> _Material supplied_
┄┄┄┄┄┄

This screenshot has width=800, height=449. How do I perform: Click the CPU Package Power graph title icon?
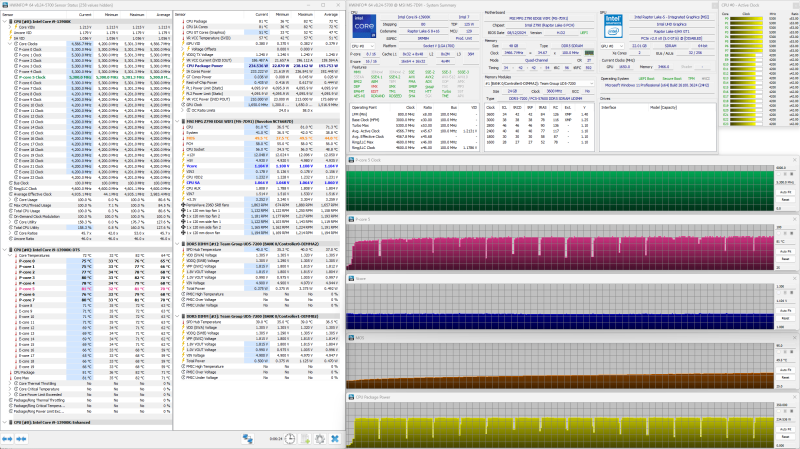351,398
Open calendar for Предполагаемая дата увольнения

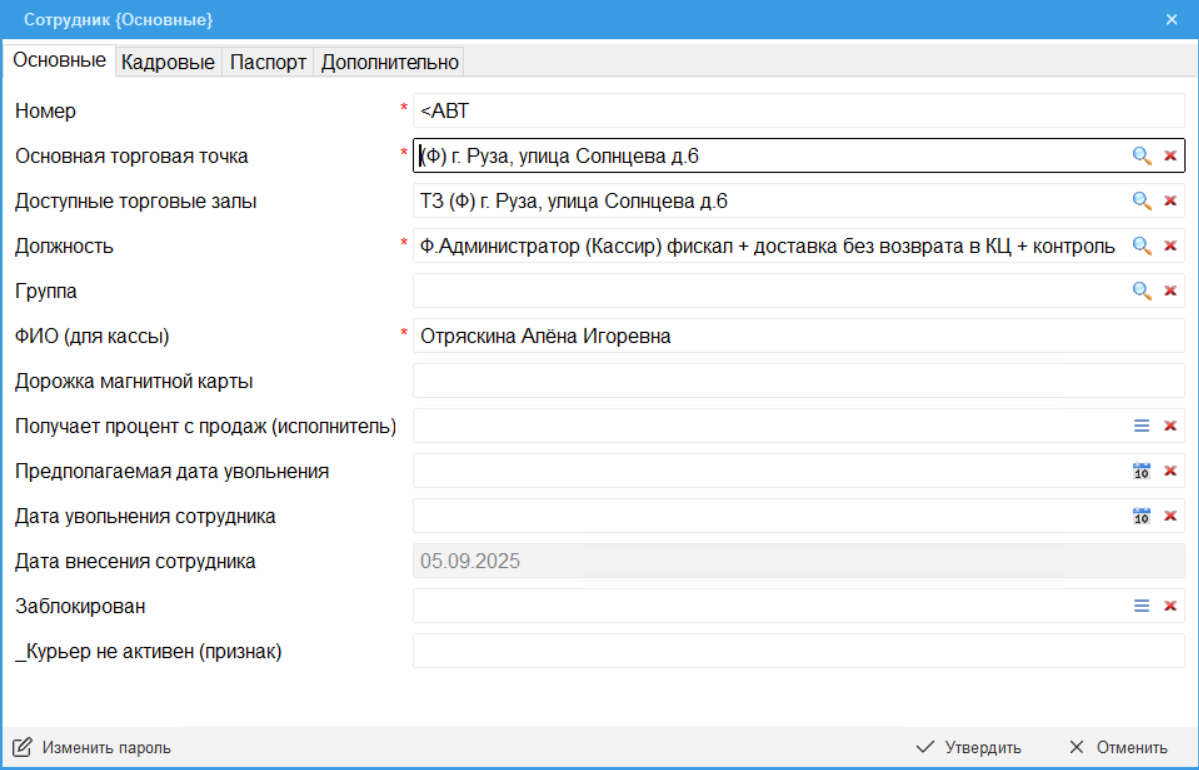(1141, 471)
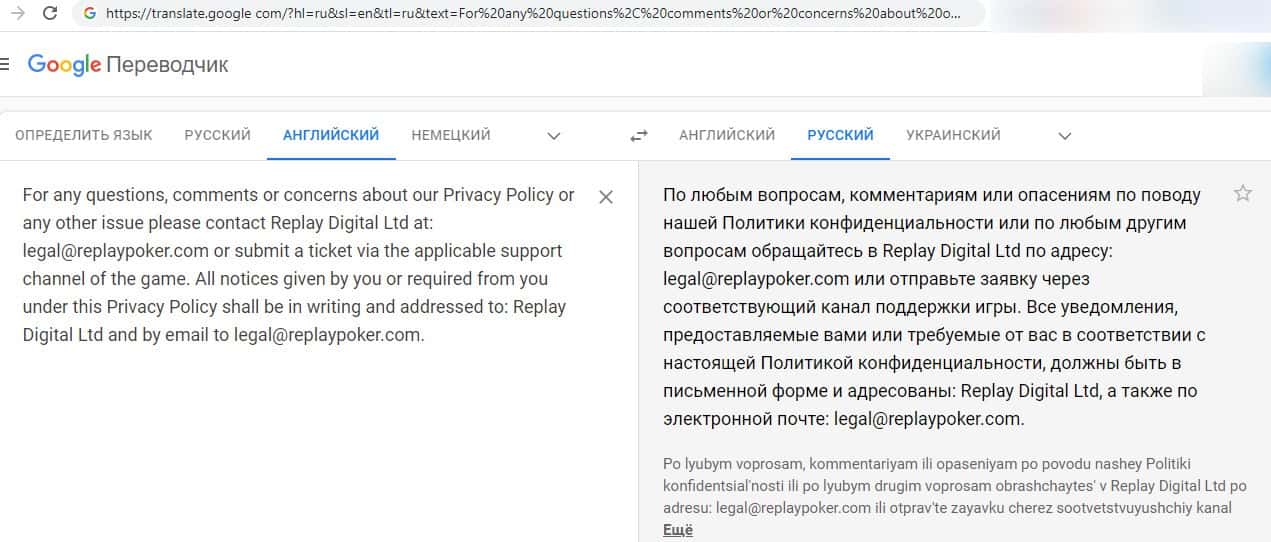Image resolution: width=1271 pixels, height=542 pixels.
Task: Click the Ещё link under transliteration
Action: coord(677,530)
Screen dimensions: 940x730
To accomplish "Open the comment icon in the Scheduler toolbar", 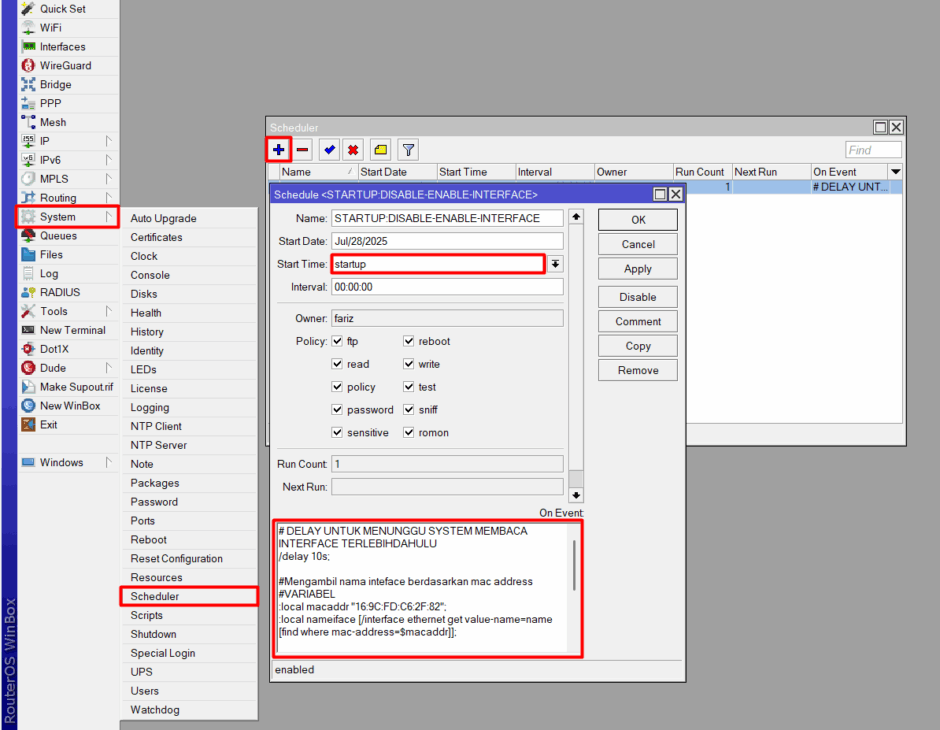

┄┄┄┄┄┄

> _Objective_
Please lay out the entries above as a numbered list, skipping blank lines and leaving the pictures out.

> _Solved exercise_
1. This screenshot has width=800, height=449. How do I perform: Click the CPU Package Power graph title icon?
2. 351,398
3. Open calendar for Предполагаемая дата увольнения
4. (1141, 471)
5. Image resolution: width=1271 pixels, height=542 pixels.
6. Task: Click the Ещё link under transliteration
7. Action: coord(677,530)
8. Screen dimensions: 940x730
9. To accomplish "Open the comment icon in the Scheduler toolbar", 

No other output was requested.